━━━ INFORMATION
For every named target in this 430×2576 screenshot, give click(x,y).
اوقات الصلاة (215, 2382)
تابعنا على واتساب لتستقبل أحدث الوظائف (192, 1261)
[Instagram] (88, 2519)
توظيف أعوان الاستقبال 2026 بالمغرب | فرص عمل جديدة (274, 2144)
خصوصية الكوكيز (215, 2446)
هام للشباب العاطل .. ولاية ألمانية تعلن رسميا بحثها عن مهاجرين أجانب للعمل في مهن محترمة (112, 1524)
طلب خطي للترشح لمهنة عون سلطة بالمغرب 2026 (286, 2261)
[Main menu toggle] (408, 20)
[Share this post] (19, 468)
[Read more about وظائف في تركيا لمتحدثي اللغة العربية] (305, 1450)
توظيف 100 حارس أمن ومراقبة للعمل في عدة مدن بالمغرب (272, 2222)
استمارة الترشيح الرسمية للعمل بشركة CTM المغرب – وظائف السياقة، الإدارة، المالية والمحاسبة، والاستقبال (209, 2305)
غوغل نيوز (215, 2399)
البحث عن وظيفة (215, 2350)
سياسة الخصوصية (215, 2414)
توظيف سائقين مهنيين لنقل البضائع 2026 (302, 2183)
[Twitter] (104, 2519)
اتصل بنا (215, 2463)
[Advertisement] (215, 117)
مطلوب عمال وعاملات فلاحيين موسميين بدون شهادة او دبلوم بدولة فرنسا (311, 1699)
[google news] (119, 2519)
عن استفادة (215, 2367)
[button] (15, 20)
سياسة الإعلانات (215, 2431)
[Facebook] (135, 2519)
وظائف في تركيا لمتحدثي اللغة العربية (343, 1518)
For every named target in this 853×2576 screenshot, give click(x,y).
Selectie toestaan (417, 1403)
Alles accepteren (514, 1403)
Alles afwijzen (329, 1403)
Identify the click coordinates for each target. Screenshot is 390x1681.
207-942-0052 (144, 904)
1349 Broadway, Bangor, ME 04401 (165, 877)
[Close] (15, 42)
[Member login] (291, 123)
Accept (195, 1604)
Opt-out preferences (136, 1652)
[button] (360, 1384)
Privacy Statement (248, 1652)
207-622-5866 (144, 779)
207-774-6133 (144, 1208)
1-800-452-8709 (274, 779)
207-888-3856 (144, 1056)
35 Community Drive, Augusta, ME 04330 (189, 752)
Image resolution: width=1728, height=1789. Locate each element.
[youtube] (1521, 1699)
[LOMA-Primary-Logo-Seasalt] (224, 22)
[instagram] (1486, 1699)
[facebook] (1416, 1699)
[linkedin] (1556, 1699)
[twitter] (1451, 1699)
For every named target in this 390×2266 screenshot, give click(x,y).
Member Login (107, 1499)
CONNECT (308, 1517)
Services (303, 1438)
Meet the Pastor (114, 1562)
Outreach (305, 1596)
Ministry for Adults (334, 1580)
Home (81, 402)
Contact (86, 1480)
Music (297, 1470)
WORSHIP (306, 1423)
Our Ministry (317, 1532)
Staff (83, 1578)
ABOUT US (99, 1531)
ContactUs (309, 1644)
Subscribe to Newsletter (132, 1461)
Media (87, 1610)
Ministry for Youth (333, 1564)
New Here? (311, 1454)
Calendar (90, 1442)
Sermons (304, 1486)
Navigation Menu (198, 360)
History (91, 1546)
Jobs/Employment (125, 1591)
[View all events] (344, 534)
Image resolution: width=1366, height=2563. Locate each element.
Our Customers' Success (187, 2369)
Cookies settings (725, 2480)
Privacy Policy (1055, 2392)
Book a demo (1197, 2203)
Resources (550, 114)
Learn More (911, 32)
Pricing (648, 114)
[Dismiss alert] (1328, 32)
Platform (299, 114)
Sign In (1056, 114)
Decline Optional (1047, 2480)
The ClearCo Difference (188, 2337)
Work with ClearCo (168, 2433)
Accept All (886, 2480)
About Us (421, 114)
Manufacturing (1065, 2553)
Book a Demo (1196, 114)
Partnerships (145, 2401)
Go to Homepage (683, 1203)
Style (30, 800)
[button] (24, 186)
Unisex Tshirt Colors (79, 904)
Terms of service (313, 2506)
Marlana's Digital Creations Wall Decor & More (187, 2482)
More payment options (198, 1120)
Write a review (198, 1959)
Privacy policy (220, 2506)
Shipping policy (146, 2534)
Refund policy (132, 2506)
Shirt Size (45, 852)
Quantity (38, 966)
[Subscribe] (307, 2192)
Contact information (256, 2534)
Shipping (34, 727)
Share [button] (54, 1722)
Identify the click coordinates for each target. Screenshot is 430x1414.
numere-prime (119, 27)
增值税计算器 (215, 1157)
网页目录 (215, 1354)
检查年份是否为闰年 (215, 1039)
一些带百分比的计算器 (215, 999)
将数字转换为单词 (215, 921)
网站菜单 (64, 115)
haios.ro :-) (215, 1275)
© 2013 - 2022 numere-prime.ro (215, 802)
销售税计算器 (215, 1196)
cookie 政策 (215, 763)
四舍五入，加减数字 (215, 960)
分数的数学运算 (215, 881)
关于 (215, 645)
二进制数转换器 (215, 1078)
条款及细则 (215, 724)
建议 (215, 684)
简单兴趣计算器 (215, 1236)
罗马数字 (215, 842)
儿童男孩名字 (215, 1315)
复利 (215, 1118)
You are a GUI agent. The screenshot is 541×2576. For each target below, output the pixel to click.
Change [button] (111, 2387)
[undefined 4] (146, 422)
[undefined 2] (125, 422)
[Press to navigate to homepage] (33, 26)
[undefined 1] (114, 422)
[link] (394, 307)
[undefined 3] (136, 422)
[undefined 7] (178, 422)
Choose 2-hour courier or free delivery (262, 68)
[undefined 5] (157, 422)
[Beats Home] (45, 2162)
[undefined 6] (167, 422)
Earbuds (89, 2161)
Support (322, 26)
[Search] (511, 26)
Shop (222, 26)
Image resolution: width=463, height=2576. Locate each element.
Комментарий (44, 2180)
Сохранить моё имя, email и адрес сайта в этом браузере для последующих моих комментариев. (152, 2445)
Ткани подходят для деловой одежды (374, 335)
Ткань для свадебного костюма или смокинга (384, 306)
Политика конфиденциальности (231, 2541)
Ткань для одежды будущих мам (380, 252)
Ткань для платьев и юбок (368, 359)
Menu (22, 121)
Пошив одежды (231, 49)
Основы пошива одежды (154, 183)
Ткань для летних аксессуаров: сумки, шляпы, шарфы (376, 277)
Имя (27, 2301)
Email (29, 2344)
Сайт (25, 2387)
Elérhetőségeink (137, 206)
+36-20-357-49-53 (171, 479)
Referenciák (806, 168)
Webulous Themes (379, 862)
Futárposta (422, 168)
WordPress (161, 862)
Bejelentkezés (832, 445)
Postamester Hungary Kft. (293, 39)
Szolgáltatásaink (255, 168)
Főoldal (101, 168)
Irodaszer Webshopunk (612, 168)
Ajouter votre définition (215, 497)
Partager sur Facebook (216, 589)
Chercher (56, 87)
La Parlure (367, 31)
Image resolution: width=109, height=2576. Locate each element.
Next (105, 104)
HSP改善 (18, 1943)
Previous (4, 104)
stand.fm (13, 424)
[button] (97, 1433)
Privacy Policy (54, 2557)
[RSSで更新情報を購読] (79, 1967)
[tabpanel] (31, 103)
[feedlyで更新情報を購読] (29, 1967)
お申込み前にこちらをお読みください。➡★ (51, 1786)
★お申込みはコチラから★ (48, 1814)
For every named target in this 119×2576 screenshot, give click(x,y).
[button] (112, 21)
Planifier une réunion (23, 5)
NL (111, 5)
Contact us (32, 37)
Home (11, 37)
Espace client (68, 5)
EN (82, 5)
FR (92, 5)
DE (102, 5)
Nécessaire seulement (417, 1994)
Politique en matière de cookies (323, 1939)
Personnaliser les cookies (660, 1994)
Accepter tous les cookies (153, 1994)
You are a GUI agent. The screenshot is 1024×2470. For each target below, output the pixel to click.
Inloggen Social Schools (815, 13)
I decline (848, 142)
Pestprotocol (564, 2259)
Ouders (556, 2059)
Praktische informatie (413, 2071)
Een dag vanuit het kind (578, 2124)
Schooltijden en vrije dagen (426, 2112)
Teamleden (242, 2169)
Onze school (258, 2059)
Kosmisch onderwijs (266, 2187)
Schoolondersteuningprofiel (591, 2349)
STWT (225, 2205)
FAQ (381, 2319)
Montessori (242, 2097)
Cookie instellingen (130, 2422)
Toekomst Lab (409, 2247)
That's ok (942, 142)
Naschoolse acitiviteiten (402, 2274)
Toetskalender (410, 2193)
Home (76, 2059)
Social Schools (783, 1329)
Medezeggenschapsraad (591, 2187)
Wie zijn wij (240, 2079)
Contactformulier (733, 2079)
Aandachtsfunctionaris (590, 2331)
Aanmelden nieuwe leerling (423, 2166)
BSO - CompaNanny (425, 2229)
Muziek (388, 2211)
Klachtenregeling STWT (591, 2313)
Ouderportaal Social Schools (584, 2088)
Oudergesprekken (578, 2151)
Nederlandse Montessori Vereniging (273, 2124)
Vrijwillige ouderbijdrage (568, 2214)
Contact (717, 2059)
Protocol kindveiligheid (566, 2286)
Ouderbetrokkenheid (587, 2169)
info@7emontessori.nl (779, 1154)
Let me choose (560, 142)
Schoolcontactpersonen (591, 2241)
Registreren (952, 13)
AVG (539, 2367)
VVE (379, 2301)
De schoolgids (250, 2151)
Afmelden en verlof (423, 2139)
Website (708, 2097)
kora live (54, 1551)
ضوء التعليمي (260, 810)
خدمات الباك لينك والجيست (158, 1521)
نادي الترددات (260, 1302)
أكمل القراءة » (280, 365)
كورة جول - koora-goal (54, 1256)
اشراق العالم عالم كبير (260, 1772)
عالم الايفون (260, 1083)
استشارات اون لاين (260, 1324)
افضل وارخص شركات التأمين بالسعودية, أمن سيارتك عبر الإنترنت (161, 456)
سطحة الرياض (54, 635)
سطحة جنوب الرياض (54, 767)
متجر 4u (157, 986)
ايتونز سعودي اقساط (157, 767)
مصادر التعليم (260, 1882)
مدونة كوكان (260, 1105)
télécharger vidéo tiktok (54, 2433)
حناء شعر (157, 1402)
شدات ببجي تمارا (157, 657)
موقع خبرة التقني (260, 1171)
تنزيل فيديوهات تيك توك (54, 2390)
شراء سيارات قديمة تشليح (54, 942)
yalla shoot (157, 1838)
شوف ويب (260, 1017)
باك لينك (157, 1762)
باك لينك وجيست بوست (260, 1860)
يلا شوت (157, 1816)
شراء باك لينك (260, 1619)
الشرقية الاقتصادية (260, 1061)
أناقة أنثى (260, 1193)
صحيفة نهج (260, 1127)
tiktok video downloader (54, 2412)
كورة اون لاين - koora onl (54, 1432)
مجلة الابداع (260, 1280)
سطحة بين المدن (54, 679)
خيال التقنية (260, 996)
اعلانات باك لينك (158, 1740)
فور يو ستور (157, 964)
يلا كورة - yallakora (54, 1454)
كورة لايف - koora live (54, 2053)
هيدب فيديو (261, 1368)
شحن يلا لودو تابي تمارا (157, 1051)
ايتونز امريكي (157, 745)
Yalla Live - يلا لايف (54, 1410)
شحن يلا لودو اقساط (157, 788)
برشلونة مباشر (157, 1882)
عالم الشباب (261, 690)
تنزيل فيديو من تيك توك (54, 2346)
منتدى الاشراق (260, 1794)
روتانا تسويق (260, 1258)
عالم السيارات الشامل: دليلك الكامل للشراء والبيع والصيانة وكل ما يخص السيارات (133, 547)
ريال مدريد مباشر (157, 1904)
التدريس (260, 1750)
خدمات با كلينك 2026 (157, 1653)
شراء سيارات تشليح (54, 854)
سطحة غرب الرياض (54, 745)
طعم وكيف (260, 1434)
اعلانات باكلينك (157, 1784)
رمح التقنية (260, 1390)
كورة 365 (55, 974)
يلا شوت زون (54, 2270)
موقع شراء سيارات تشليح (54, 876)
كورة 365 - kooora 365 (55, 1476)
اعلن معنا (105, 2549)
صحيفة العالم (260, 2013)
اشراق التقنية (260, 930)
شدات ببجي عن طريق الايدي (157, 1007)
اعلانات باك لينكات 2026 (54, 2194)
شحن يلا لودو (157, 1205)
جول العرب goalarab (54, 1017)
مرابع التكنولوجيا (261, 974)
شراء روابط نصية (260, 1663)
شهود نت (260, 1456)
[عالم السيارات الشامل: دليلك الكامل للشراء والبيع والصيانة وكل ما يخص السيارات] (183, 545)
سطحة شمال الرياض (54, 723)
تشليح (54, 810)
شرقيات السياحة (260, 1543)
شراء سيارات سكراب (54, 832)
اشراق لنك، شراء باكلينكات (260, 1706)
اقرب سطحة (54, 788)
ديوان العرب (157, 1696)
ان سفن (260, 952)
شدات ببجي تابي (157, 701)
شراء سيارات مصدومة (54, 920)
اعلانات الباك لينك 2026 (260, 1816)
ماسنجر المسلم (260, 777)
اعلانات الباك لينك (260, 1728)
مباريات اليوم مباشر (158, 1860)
━━━━━━
◆ WHAT IS REQUIRED:
A verbatim transcription is needed of the lines above, starting at the line with "Previous (4, 104)" and ending at the line with "Praktische informatie (413, 2071)", both included, and of nothing else.

◆ REPLY:
Previous (4, 104)
stand.fm (13, 424)
[button] (97, 1433)
Privacy Policy (54, 2557)
[RSSで更新情報を購読] (79, 1967)
[tabpanel] (31, 103)
[feedlyで更新情報を購読] (29, 1967)
お申込み前にこちらをお読みください。➡★ (51, 1786)
★お申込みはコチラから★ (48, 1814)
For every named target in this 119×2576 screenshot, give click(x,y).
[button] (112, 21)
Planifier une réunion (23, 5)
NL (111, 5)
Contact us (32, 37)
Home (11, 37)
Espace client (68, 5)
EN (82, 5)
FR (92, 5)
DE (102, 5)
Nécessaire seulement (417, 1994)
Politique en matière de cookies (323, 1939)
Personnaliser les cookies (660, 1994)
Accepter tous les cookies (153, 1994)
You are a GUI agent. The screenshot is 1024×2470. For each target below, output the pixel to click.
Inloggen Social Schools (815, 13)
I decline (848, 142)
Pestprotocol (564, 2259)
Ouders (556, 2059)
Praktische informatie (413, 2071)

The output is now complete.